Wäre dies rechtmäßig?

Vielen Dank im Voraus

Der Sachverhalt ist sehr dünn für eine konkrete Antwort. Verfügungen über das Grundstück in Form von Bewiligungen, ggf Auflassungen bleiben (wie auch andere Willenserklärungen) solange über den Tod hinaus bestehen wie sie wirksam widerufen werden können. Ob diese widerruflich sind, hängt davon ab ob eine Bindungswirkung gegenüber der anderen Vertragspartei eingetreten ist und ein Rücktritt ohne dessen Zustimmung nicht mehr möglich ist. Fraglich ist nun was es für eine Verfügung war (Übertragung des Grundbesitzes an einen anderen Miterben?..Einräumung eines Rechtes für einen Miterben/Dritten…Verkauf an einen Dritten…? Ggf. könnten dem beeinträchtigten test. Erben (vielleicht auch nur noch Pflichtteisberechtigten)Ausgleichsansprüche zustehen.
Dazu muss die Angelegenheit jedoch vollumfänglich durchdrungen und gewürdigt werden.

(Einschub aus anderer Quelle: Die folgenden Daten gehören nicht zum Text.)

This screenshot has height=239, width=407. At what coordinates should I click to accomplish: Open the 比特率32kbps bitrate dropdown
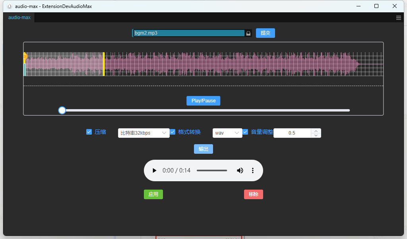[x=143, y=133]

Dies sollte einem kundigen Fachanwalt überlassen werden.

Es wird als Beispiel von einem Wohnrecht und einer Grundschuld gesprochen. Die erst nach der Annahme der Erbschaft im Grundbuch eingetragen werden, die dazugehörige Urkunde wurde vor dem Tod des Erblassers erstellt. Nun sind im Testament zwei Erben festgelegt, einer davon ist als einziges leibliches Kind pflichtteilsberechtigt. Durch diese Grundbucheinträge wäre das pflichtteilsberechtigte Kind benachteiligt.

Also nimm es mir nicht übel - aber diesen Sachverhalt versteht niemand!
Ist der Benachteiligte nun Erbe oder Pflichttelsberechtigt?
Gibt es eine Verpflichtung zur Grundbucheintragung? Wie dargelegt wird das Ganze wohl erst wirksam nach Annahme der Erbschaft?!? Annahme durch die Testamentarischen Erben? Von beiden oder reicht generell eine Annahme der Erbschaft. Für wen müssen die Rechte bestellt werden? Warum ist dadurch nur der Pflichteilsberechtigte beeinträchtigt…
Fragen über Fragen die hier nicht zu klären sind. Geh zum Anwalt!